::: Source document :::

Session Submission Summary

The Multimedia Mediation of Contact Scenarios

Sun, April 30, 12:00 to 1:45pm, TBA

Session Submission Type: Panel

Abstract

Although the tropes of "discovery" and “first contact” have been rightly critiqued as myths produced by ethnocentric ideology, they continue to find resonance in Latin American historical experience and cultural imagination. Sites of contact between national societies and isolated indigenous groups still exist in the Amazon, keeping the idea of “first contact,” however flawed as a concept, alive. Furthermore, narratives of contact from the past are often revisited and reworked by artists across several genres and media in examples that range from indigenous video to science fiction novels that recast contact frontiers to outer space.

This panel proposes to think anew about the lingering relevance of “contact” tropes by examining the importance of distinct forms of media and mediation. Media has been central to intercultural encounters, whether it be an Amerindian official's reaction to a printed codex, a battle over a radio tower, or Survival International's aerial photographic documentation of isolated indigenous groups—incidentally, a kind of ethnographic documentation that intends to defer actual contact. Not only have scenes of contact been recorded through specific media in ways that affect their recording and transmission but they often also involve inaugural contact with specific media.Claude Levis-Strauss was not the first to reach the Nambikwara but he claimed to have introduced them to the concept of writing, as he famously described in “The Writing Lesson.” And it was on his notebooks that the Caduveo Indians transcribed their elaborate face-paintings, which Lévi-Strauss also photographed, in a scene that is not just intercultural but inter-medial.

This interdisciplinary and comparative panel investigates several contact scenarios in which media plays a key though often under-examined role. Our examples include indigenous video’s re-mediation of the materials from the ethnographic archive, first contact science fiction, the interactions between photography and writing in travel narratives, and social media activism in indigenous communities.

:::

Required actions =>
- A) Condense the paragraph of the session summary that begins "This interdisciplinary and comparative panel" into a short bulleted list that keeps its main facts.
- B) Revise the stretch of the session summary from "This interdisciplinary and" through "in indigenous communities.", putting "overlooked" in place of "under-examined".

::: Information shown :::

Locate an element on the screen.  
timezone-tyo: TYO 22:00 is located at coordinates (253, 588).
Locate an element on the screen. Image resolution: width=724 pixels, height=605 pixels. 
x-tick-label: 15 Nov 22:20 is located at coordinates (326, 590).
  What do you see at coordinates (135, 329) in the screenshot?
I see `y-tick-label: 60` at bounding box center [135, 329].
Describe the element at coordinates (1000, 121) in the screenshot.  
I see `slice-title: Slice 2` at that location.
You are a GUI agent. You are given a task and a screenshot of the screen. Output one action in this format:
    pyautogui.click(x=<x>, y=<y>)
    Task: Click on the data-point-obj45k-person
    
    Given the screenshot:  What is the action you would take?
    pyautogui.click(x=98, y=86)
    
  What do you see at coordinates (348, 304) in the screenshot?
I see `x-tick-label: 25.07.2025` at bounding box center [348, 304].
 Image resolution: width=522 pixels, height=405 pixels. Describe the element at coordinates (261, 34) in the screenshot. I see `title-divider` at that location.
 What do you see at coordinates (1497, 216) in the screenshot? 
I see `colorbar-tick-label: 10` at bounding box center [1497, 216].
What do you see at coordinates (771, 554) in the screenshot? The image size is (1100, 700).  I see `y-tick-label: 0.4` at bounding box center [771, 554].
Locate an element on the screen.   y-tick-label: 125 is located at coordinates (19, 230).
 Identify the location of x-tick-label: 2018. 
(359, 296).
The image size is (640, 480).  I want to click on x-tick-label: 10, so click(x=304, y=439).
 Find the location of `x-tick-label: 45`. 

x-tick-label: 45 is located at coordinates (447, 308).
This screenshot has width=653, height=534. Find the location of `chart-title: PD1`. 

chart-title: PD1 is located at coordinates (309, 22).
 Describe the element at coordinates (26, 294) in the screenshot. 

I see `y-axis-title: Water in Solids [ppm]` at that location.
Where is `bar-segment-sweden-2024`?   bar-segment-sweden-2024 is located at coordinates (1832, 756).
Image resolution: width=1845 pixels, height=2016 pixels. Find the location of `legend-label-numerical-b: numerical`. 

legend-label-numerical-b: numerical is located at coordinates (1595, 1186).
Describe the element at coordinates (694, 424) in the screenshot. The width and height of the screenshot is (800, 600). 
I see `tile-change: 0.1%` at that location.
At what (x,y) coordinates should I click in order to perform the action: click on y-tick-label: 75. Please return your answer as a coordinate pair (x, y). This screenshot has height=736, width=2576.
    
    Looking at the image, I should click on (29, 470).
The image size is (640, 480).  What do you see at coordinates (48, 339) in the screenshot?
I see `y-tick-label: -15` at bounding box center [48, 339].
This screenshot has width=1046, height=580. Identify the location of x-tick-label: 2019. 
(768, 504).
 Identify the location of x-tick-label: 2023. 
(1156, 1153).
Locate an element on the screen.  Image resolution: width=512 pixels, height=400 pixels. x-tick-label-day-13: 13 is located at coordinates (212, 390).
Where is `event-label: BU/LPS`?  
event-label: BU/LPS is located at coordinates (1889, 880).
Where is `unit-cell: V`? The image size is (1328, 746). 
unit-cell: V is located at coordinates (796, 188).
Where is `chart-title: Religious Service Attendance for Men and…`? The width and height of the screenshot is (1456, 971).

:::

Task responses =>
- A)
- The panel is interdisciplinary and comparative.
- It investigates contact scenarios in which media plays a key but often under-examined role.
- Its examples include:
  - indigenous video's re-mediation of materials from the ethnographic archive
  - first contact science fiction
  - interactions between photography and writing in travel narratives
  - social media activism in indigenous communities

- B)
This interdisciplinary and comparative panel investigates several contact scenarios in which media plays a key though often overlooked role. Our examples include indigenous video’s re-mediation of the materials from the ethnographic archive, first contact science fiction, the interactions between photography and writing in travel narratives, and social media activism in indigenous communities.